(To be done): List every line of the records that contains the string "heading", copying each line in full. Case counts.

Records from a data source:
....................
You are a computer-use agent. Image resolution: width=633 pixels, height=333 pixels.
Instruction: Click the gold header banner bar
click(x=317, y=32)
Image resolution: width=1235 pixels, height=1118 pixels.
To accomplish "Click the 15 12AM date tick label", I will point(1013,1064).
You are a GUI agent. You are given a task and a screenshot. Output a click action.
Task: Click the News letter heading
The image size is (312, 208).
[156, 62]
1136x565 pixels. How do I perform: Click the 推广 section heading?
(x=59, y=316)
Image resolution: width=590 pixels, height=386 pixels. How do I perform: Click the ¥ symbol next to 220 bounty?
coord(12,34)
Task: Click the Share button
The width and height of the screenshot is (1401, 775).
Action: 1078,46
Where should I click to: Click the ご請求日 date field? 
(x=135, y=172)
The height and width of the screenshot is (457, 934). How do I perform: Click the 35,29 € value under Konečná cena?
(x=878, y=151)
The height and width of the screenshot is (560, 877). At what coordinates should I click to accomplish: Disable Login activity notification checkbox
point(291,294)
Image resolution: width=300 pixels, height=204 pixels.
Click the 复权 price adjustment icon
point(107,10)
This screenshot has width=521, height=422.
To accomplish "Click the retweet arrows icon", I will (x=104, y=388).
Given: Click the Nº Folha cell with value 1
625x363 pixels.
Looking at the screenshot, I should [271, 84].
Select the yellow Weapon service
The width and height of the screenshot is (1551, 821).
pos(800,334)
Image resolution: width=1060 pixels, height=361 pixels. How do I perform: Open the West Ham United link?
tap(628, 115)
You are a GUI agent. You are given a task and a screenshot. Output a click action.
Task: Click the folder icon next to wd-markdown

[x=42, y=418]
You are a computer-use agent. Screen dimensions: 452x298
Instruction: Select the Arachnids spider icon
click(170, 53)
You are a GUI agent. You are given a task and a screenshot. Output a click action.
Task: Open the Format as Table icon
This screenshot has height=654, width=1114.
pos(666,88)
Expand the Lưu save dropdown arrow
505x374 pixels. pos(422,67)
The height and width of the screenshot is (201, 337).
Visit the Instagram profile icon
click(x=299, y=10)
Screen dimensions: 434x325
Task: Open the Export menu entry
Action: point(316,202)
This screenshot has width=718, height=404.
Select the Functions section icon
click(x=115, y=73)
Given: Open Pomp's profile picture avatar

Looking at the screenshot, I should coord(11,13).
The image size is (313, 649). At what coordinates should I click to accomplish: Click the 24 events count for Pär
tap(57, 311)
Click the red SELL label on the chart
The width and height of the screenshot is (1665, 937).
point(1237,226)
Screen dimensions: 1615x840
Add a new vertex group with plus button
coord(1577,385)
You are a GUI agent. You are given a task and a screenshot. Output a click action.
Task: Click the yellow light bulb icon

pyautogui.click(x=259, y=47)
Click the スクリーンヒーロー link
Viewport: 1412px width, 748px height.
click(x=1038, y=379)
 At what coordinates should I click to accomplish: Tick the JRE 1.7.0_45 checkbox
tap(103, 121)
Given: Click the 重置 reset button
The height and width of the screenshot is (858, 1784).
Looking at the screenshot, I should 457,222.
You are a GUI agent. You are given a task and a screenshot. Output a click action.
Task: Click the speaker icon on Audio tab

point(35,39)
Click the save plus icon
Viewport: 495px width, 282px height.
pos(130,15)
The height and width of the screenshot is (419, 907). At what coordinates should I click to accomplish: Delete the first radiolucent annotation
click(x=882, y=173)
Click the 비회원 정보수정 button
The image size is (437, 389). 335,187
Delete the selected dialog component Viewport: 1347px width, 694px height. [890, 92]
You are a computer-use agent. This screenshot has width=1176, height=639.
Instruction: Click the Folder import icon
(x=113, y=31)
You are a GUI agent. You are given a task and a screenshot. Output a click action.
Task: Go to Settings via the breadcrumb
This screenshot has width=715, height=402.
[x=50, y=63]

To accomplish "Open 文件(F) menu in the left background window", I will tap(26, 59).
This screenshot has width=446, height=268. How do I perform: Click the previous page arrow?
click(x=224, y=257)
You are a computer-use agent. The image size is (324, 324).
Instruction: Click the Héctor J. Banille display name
....................
(Expected answer):
Task: Click the News letter heading
1136x565 pixels. How do I perform: Click the 推广 section heading?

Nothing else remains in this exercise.